Whoa! Do you see now the meaning of optimal sub-structure. You cannot solve shortest path from u to v optimally unless you solve shortest path from u to i optimally. And you cannot solve the shortest path from u to i optimally unless you solve the shortest path from u to j (where j is an intermediate vertex in the shortest path from u to i). And you cannot solve shortest path from u to j unless ... the story continues.

At this juncture, I hope you might be a little sensitive to DP and its truths. But a few of you might be stricken by the feeling that this all seems so dreadfully familiar to Divide and Conquer technique. Yes, indeed. This is similar, but yet different. The next part is the grand finale for the DP treatise where I will outline a few more insights into it. Till then, an interesting fact to ponder about:

Solving single source shortest path to a destination vertex in a graph is as hard as solving single source shortest path to all the vertices. Think about it, have you seen a polynomial time algorithm that calculates the single source single destination shortest path only without calculating all other shortest paths from the source?
Voila! This is your chance to fame. :) 

Dynamic Programming - Truth I

I read it in undergrad, thought about it and did not understand why it works !
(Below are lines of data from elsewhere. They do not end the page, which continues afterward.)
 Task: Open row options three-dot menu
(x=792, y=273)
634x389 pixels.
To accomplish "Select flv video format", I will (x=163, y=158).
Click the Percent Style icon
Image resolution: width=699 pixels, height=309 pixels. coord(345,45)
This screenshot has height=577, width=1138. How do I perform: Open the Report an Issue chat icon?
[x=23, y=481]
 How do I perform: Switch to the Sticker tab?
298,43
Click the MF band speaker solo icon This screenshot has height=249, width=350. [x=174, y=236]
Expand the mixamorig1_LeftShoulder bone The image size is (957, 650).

I read it during my grad, thought about it and got some understanding!

I think about it often and to this day, I am gaining an insight into it!

My insight

What is dynamic programming?

Its a bottom up approach to solve problems. And now, whats the notion of 'bottom up approach'? In simple terms, you break the problem into small parts. Then you start with those smaller constituents of the problem, and combine them one after the other and finally, after combining all the constituents, your solution is ready.

Wait! I thought that was divide and conquer.
Or err ... that is recursion dude, you ain't know nothing.

True indeed. This matches with the notion of divide and conquer technique. And divide and conquer can be formulated by recursion. If you have understood this, its time for you to know about another great truth.

In dynamic programming, the smaller constituents or sub-problems OVERLAP!

[I am going off your blog. Thinking intuitively , huh and all you could give me was bookish gibberish which I cannot comprehend.]

Wait! This is not gibberish and it is one of the two most important truths of DP. Let me explain it through an example. Do you know binary search and how we split the array into half each time during binary search? Remember that innocuous looking algorithm of binary search that is considered to be one of the most beautiful things on this planet existing within a dimension of log n time.

I hope you do remember that algorithm. If you don't, please go, read it and then come back. Now for those of you who are waiting for me to go further, here it is:

In binary search, you split the array into two equal halves, say L and R during one search. The number that you are searching for is either in L or in R. It cannot be in both (lets consider array of distinct elements only for now). If you take a pause and think now, you broke down your search problem into smaller parts: search in part L or search in part R. But the search will be successful in one of the parts. What does that imply? Your smaller parts do not overlap. Basically, either you go to part L and search further (never coming back to R again) or you go to R , search and discard part L. There is no notion of an inter-dependence between the two smaller parts for finding the solution(in this case, searching the element).

Now do you see the notion of sub-problems overlapping! If the sub-problems overlap, we cannot get the final solution unless we solve and combine them in a certain way (bottom-up way).

Not to confuse you further, I will put out my remaining truth of DP in the next post. Do give it a look.

Intuition

In my opinion, there is a huge difference between conscious logic and intuition. Intuition is that sudden leap of faith which conscious logic would take hours to process and understand. Intuition is that feeling you have, always. Intuition is your sensitiveness towards specific things. And Intuition is instinctive.

Why is it important?

To understand the essence! :)

That said and done, the aim of this blog is to present an intuitive understanding of things I find interesting. Hope you would like it.